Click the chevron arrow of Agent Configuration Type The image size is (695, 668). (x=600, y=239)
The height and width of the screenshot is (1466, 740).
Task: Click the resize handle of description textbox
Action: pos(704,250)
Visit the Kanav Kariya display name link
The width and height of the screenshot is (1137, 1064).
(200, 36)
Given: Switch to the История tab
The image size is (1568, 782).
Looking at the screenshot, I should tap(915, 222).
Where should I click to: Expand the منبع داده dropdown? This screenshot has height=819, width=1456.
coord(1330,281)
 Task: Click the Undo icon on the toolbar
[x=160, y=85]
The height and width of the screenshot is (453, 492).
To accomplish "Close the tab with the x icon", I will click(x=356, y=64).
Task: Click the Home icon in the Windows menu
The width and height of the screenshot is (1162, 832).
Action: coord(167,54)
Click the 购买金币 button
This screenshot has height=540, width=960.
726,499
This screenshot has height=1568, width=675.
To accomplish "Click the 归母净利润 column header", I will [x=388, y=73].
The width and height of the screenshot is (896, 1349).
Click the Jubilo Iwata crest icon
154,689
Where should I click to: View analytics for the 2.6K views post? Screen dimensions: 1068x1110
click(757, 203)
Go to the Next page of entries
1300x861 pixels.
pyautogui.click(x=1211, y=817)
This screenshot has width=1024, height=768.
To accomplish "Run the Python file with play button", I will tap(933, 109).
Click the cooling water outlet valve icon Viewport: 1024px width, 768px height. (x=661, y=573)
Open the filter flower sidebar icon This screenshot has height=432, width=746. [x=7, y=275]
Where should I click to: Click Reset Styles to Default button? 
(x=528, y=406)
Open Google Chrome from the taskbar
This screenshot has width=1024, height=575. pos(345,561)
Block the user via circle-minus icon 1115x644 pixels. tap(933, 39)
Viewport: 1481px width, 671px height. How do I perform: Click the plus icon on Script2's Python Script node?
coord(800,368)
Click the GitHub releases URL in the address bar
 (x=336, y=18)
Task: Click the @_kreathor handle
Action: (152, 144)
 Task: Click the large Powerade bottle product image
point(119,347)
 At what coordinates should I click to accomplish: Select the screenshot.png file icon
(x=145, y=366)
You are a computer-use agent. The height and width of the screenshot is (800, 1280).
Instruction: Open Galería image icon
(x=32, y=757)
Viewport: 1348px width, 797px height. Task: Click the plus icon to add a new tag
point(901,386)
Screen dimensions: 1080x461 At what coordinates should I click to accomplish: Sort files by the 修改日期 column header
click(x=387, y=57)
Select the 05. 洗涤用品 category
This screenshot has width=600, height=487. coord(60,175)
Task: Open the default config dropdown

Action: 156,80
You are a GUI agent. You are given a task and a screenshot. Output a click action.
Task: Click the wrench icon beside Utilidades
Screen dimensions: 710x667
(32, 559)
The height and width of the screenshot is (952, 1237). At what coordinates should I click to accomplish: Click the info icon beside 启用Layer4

**STATED GOAL**
Rewrite all of the records above, changing each "Where should I click to" to "Which spot should I click to" and leaving everything else unchanged.

**ANSWER TO THE EXERCISE**
Click the chevron arrow of Agent Configuration Type The image size is (695, 668). (x=600, y=239)
The height and width of the screenshot is (1466, 740).
Task: Click the resize handle of description textbox
Action: pos(704,250)
Visit the Kanav Kariya display name link
The width and height of the screenshot is (1137, 1064).
(200, 36)
Given: Switch to the История tab
The image size is (1568, 782).
Looking at the screenshot, I should tap(915, 222).
Which spot should I click to: Expand the منبع داده dropdown? This screenshot has height=819, width=1456.
coord(1330,281)
 Task: Click the Undo icon on the toolbar
[x=160, y=85]
The height and width of the screenshot is (453, 492).
To accomplish "Close the tab with the x icon", I will click(x=356, y=64).
Task: Click the Home icon in the Windows menu
The width and height of the screenshot is (1162, 832).
Action: coord(167,54)
Click the 购买金币 button
This screenshot has height=540, width=960.
726,499
This screenshot has height=1568, width=675.
To accomplish "Click the 归母净利润 column header", I will [x=388, y=73].
The width and height of the screenshot is (896, 1349).
Click the Jubilo Iwata crest icon
154,689
Which spot should I click to: View analytics for the 2.6K views post? Screen dimensions: 1068x1110
click(757, 203)
Go to the Next page of entries
1300x861 pixels.
pyautogui.click(x=1211, y=817)
This screenshot has width=1024, height=768.
To accomplish "Run the Python file with play button", I will tap(933, 109).
Click the cooling water outlet valve icon Viewport: 1024px width, 768px height. (x=661, y=573)
Open the filter flower sidebar icon This screenshot has height=432, width=746. [x=7, y=275]
Which spot should I click to: Click Reset Styles to Default button? 
(x=528, y=406)
Open Google Chrome from the taskbar
This screenshot has width=1024, height=575. pos(345,561)
Block the user via circle-minus icon 1115x644 pixels. tap(933, 39)
Viewport: 1481px width, 671px height. How do I perform: Click the plus icon on Script2's Python Script node?
coord(800,368)
Click the GitHub releases URL in the address bar
 (x=336, y=18)
Task: Click the @_kreathor handle
Action: (152, 144)
 Task: Click the large Powerade bottle product image
point(119,347)
 At what coordinates should I click to accomplish: Select the screenshot.png file icon
(x=145, y=366)
You are a computer-use agent. The height and width of the screenshot is (800, 1280).
Instruction: Open Galería image icon
(x=32, y=757)
Viewport: 1348px width, 797px height. Task: Click the plus icon to add a new tag
point(901,386)
Screen dimensions: 1080x461 At what coordinates should I click to accomplish: Sort files by the 修改日期 column header
click(x=387, y=57)
Select the 05. 洗涤用品 category
This screenshot has width=600, height=487. coord(60,175)
Task: Open the default config dropdown

Action: 156,80
You are a GUI agent. You are given a task and a screenshot. Output a click action.
Task: Click the wrench icon beside Utilidades
Screen dimensions: 710x667
(32, 559)
The height and width of the screenshot is (952, 1237). At what coordinates should I click to accomplish: Click the info icon beside 启用Layer4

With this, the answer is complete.